Thursday, November 30, 2006

November 30, 2006

I often get the comment: "What with all the population increase, you must be doing really well!"

That would make sense, on the face of it. But I can remember back to 1990 when there were three shopping area's in Bend; Downtown, which was just recovering from the last recession; the Mountain View Mall, which managed 80% occupancy only because they handed out bubble leases; and the Bend River Mall, which also always seemed to be 20% vacant. That was it. No major chains that hadn't already come to town 10 years earlier, (consisting mainly of old line department stores like J.C. Penny, and Sears).

In fact, an interesting thing began to happen. People started opening big stores which were meant to cater to customers that in bigger cities would shop at Home Depot, of Pier One, or Best Buy. These new stores were often started by people who had come from bigger cities themselves and were going to show the native Bendites how to do it right.

In 1992, Shopko opened, followed by an avalanche of big box retail. The home-grown bigger stores got wiped out first, followed by most specialty stores that competed head to head with any big box stores. (For instance, when Barnes and Noble came to town, First Chapter Books, Book and Game, and the existing Sunriver Books where gone within a year, and the Book Barn had shrunk to half it former size.)

If you just start visualizing the square footage of what has come to town in the last 13 years, it is overwhelming. Almost the entire West side development is new, the Forum shopping center, Walmart, Target, Home Depot, the Shopko center, Pinebrook, the Outlet Mall, the Old Mill district -- if the square footage hasn't increased by 10 or 20 times, I'd be surprised.

So, for most stores that were thriving in 1990, it truly has become a case of 2 steps forward, 3 steps back.

Tomorrow, I'm going to talk about how population affects my particular (and peculiar) business.

3 comments:

Keeneye said...

I'm looking forward to your posts - having recently moved out of Bend because of the rapid growth.

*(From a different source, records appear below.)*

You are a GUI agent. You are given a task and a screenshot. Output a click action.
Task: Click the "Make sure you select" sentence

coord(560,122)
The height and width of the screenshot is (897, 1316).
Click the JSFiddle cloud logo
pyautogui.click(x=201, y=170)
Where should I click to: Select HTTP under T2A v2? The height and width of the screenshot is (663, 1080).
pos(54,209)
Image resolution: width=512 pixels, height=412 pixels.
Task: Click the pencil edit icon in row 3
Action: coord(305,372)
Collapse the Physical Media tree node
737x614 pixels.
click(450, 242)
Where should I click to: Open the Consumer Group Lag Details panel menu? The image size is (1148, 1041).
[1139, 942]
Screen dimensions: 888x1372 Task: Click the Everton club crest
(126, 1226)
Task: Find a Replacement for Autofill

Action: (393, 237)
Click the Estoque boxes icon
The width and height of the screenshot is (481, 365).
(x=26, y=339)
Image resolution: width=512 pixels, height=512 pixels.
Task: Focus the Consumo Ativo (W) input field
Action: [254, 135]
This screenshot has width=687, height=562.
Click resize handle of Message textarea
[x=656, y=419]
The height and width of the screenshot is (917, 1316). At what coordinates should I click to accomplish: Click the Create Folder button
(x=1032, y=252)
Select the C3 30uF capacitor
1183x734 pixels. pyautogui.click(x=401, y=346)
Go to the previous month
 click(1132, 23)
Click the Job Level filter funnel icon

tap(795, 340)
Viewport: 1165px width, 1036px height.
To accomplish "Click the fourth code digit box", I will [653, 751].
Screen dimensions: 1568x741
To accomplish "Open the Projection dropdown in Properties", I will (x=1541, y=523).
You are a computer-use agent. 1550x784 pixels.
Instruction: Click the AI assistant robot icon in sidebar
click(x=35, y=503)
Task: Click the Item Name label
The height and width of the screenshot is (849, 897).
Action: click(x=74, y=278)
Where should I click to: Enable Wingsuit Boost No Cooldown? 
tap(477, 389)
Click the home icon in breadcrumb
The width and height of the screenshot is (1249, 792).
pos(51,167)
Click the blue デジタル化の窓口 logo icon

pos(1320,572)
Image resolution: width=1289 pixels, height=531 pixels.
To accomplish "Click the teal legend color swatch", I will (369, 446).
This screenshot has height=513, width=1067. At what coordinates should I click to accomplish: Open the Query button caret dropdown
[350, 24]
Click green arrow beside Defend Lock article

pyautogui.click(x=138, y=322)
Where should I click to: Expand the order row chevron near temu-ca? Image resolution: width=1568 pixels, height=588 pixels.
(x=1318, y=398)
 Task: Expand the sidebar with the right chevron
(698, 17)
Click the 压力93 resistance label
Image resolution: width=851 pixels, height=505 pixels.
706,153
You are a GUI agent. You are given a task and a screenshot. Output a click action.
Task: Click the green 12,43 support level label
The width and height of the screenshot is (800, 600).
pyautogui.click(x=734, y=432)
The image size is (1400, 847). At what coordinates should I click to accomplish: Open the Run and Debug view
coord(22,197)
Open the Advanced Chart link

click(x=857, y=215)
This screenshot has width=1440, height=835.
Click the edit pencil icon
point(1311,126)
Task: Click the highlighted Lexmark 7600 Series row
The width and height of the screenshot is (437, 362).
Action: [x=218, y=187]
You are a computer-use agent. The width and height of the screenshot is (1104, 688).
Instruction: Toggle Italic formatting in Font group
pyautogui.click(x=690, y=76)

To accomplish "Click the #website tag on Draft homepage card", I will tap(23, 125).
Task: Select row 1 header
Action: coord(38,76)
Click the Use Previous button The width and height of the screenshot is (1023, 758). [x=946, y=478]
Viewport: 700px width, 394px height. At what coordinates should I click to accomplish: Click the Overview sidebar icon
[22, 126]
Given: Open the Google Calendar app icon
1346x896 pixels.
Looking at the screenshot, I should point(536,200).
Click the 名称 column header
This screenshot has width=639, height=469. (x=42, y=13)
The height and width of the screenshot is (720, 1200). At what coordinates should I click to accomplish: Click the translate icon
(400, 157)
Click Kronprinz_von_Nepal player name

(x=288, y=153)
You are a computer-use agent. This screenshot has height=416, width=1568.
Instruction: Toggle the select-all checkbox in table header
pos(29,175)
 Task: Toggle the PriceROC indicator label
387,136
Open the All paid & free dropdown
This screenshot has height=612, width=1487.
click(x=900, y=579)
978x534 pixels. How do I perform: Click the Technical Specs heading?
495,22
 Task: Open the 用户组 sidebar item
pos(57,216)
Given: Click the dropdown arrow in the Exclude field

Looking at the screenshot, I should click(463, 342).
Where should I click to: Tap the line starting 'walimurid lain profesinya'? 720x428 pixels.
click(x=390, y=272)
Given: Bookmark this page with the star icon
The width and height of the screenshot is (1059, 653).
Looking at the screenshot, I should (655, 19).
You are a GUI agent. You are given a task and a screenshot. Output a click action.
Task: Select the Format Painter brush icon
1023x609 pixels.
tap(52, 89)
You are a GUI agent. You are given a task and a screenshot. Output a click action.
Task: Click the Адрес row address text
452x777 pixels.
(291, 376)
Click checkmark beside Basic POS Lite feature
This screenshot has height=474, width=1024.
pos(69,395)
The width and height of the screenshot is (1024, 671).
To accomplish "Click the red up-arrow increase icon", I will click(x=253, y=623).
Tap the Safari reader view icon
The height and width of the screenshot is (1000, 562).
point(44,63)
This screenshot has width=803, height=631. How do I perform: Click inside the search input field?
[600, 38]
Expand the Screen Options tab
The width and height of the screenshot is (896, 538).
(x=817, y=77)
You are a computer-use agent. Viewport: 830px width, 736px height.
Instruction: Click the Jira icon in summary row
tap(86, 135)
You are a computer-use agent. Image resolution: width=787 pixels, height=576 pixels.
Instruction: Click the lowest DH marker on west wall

Consider yourself "found"!

Duncan McGeary said...

Cool. How did you find me? So far, I've not tried to reach out much. I'm full of blarny; I'll not one of those guys who will run out of things to say....

Nancy said...

Was born on hospital hill in 1970.
Found you because I was feeling nostalgic and was searching for Wetles Department Store photos. Mr. Wetle was a real gentleman. I remember the elevator and the drinking fountain there. Did we have an escalator at JC Penney, or was that a dream of mine?

Noobs! I love it! And don't forget those pesky "conelickers" crossing the street in Sisters.